→ TASKS TO CARRY OUT:
**A)** Answer these from the article on the Roy Moore controversy:
(i) How old was Leigh Corfman when she says she met Moore in 1979?
(ii) Who besides Moore's campaign has said he will not step down from the Senate race?
(iii) How many issues does the article say it will explore?
**B)** Put each nonblank line of the listing into a Markdown table with the columns No. and Line, numbering the rows in order. Leave the pictures out.

→ QUOTED PASSAGE:
-*-*-

I can hear a colleague of mine, in his great raspy voice, say “Wilson, be careful what you ask for. You just might get it.” Of course, he was right.
I am not an Alabamian. I have no vote in their upcoming special election to elect a Senator to the U. S. Senate. The primaries are over and there is a Republican and Democrat on the ballot. It can’t be changed. The election will occur and one of them will win unless there is a successful write in effort.
At a high level, this article will explore 2 issues:
- Some have a policy problem, in that Mr. Moore has twice refused to comply with orders from the Supreme Court and was removed from position on the Alabama Supreme Court. Despite that, he was elected by Republicans to fill the vacant seat in the U. S. Senate.
- Besides policy differences, some are very concerned that as a Christian, Mr. Moore seems to ignore Christian values and is hiding behind a victim response.
So we have spent much of the last week, in the political world, embroiled in the Roy Moore controversy. Many of my online friends have weighed in and I have commented where I could.
Earlier this month, the Washington Post reported that Republican Alabama Senate candidate Roy Moore initiated a sexual encounter with 14-year-old Leigh Corfman when he was a 32-year-old district attorney.
The allegations: Leigh Corfman told the Washington Post that she met Moore in 1979 when she was just 14 years old. The then-district attorney offered to watch Corfman while her mother attended a custody hearing, she said, and he asked for her phone number when he was alone with her. Corfman said that days later, Moore drove her to his house and kissed her. During a second encounter, he allegedly took off her shirt and pants and touched her over her underwear and led her hands to touch him over his underwear. “I wanted it over with,” Corfman told the Post.
Moore’s response: “It never happened,” Moore said during an interview with Sean Hannity. “I don’t know Miss Corfman from anybody. I never talked to or never had any contact with her. Allegations of sexual misconduct with her are completely false. I believe they’re politically motivated.”
The Post investigation also quoted three other accusers who said that Moore pursued relationships with them when they were between the ages of 16 and 18.
Five other women have since come forward with their own allegations against Moore. The former Alabama state judge has denied the allegations and his campaign has vowed to stay in the Alabama Special Senate election. Moore’s wife, Kayla Moore, has also said her husband will not step down from the Senate race. That is a total of nine now, only four of them reported by the Washington Post.
All of this on top of public figures like Bill Clinton, Bill Cosby, Harvey Weinstein, Louis C.K., Kevin Spacey, and others have been accused of sexual harassment and assault. Then this week we learned about Senator Al Franken. As you would expect, there is now a second Al Franken victim coming forward.
If nothing else, the timing of all this is horrible for Mr. Moore. There seems to a national consensus now that none of this can be tolerated any longer and that victims are to believed.

-*-*-

→ RECORD EXCERPTS:

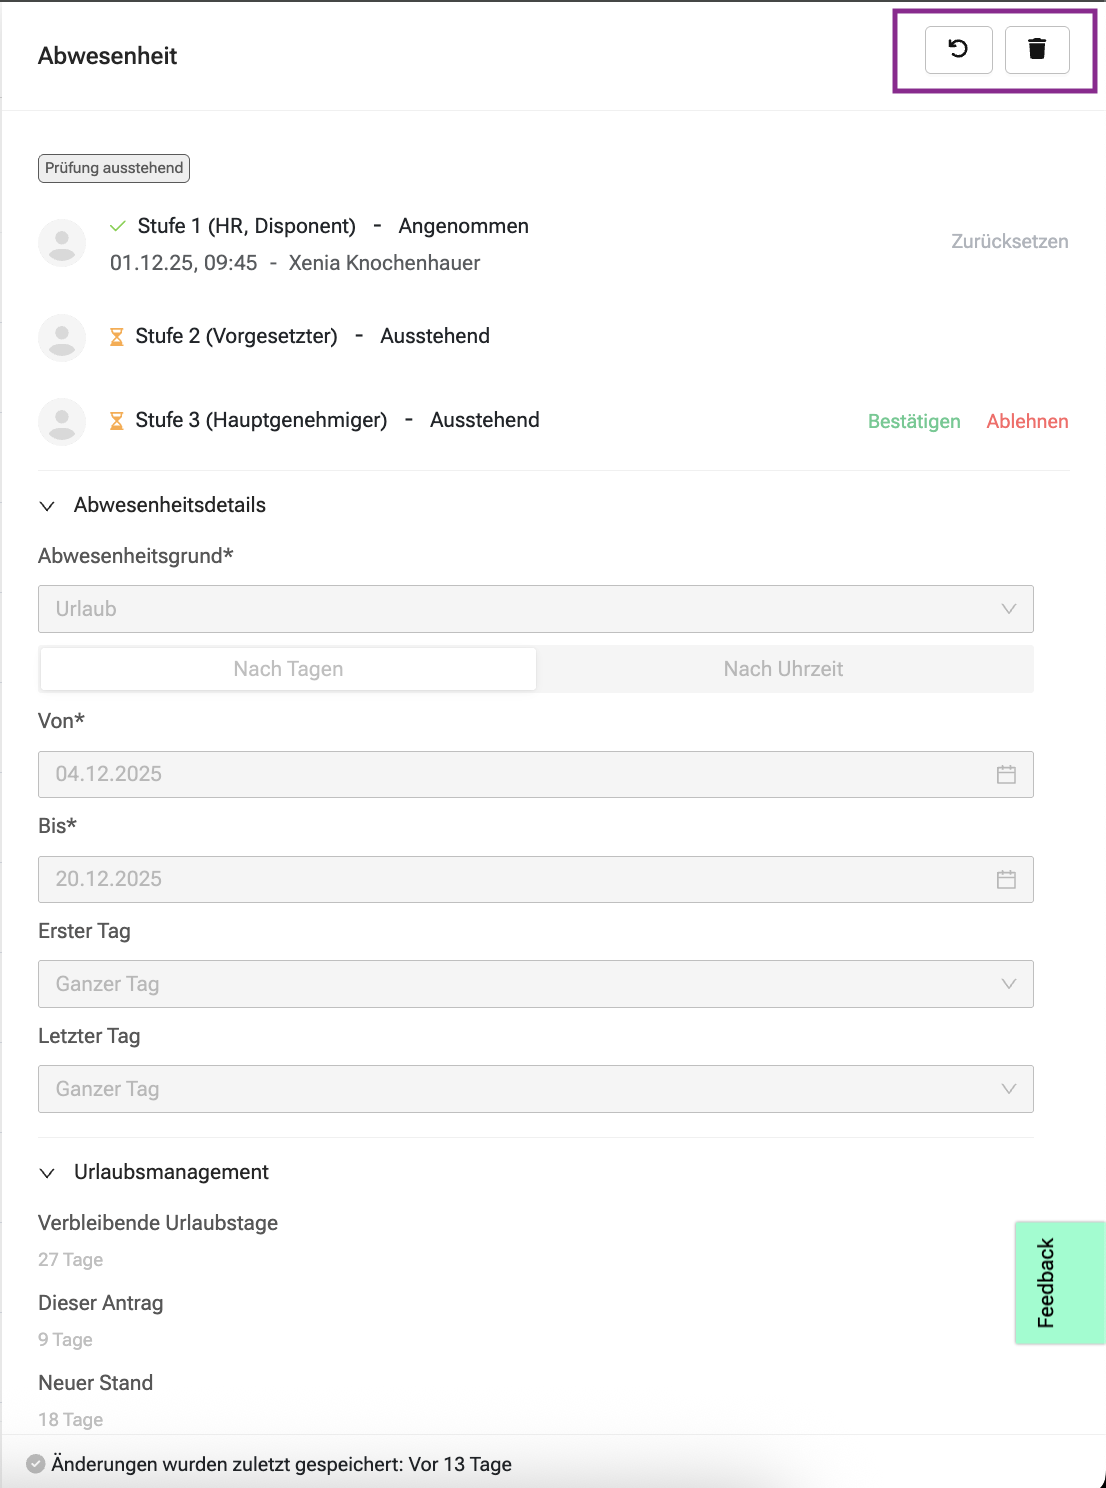Click the trash delete icon button
The width and height of the screenshot is (1106, 1488).
(x=1037, y=49)
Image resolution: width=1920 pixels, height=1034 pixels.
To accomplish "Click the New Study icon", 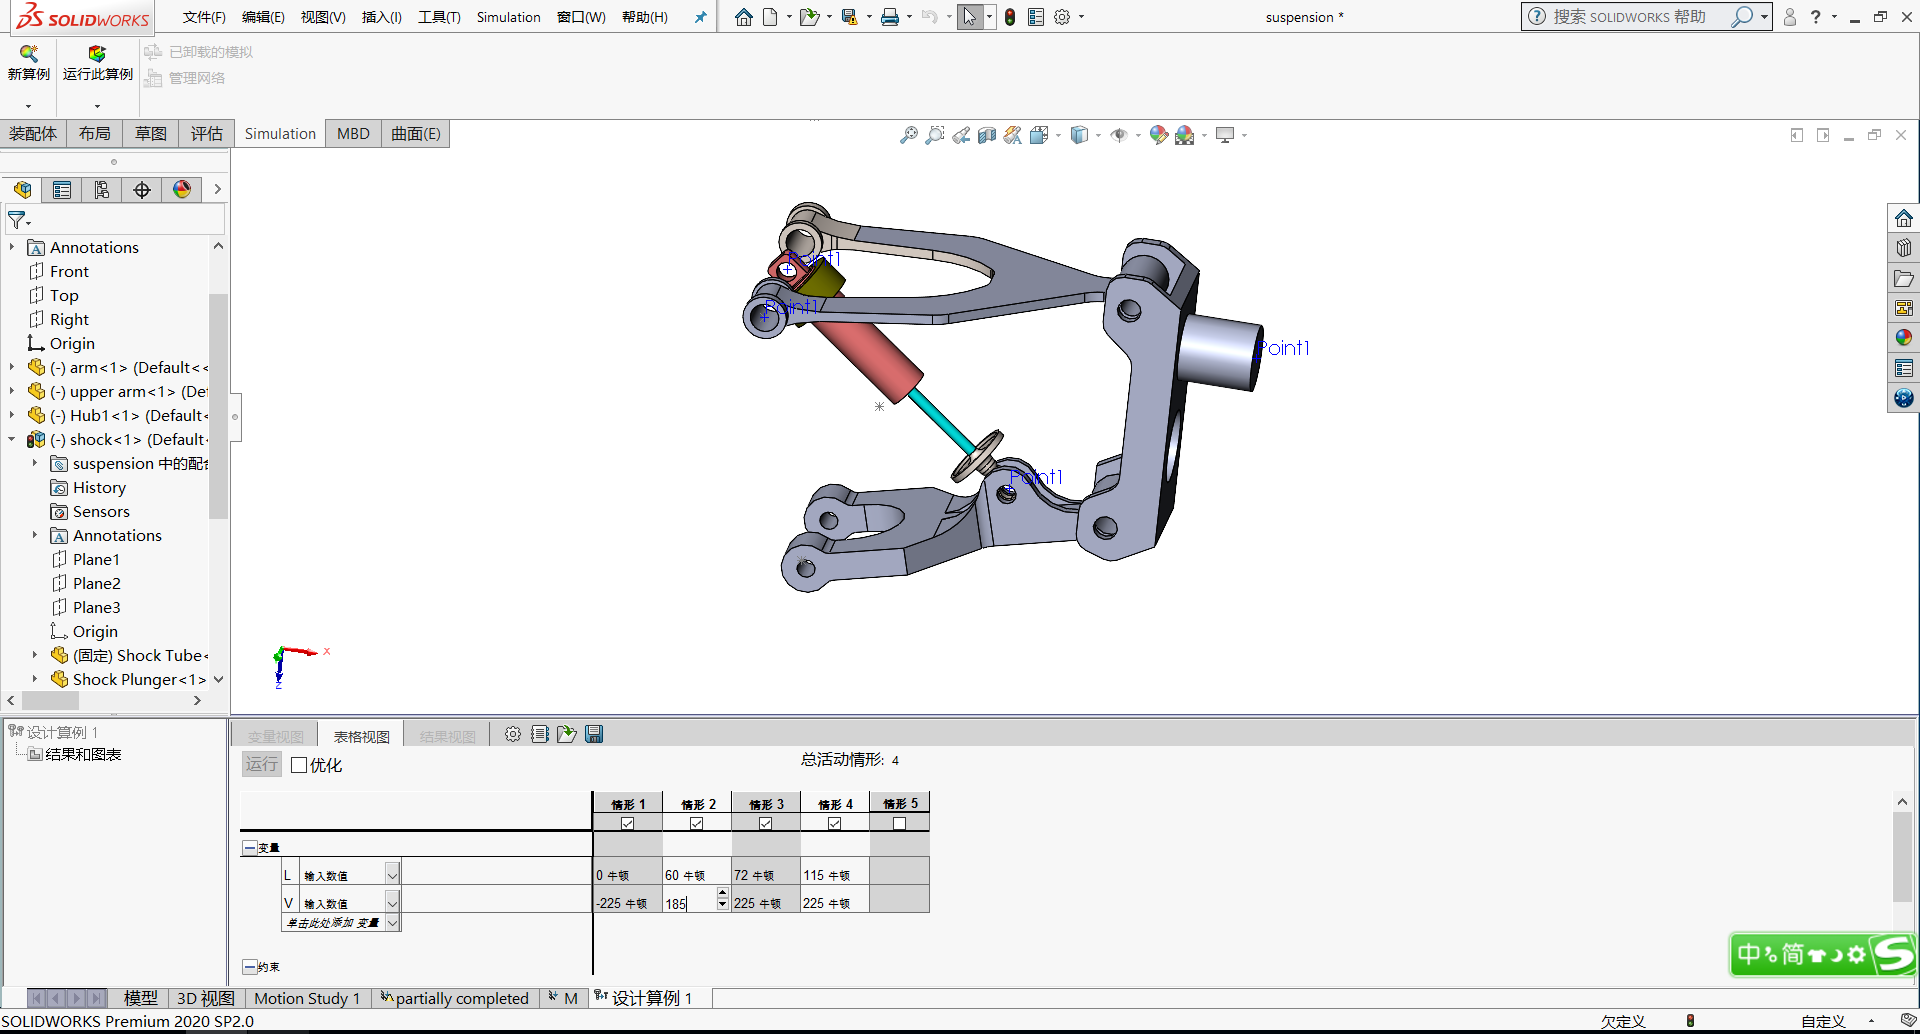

-*-*-

→ RESULTS BY TASK:
**A)**
(i) 14 years old
(ii) His wife, Kayla Moore
(iii) 2

**B)**
| No. | Line |
|---|---|
| 1 | Click the trash delete icon button |
| 2 | The width and height of the screenshot is (1106, 1488). |
| 3 | (x=1037, y=49) |
| 4 | Image resolution: width=1920 pixels, height=1034 pixels. |
| 5 | To accomplish "Click the New Study icon",  |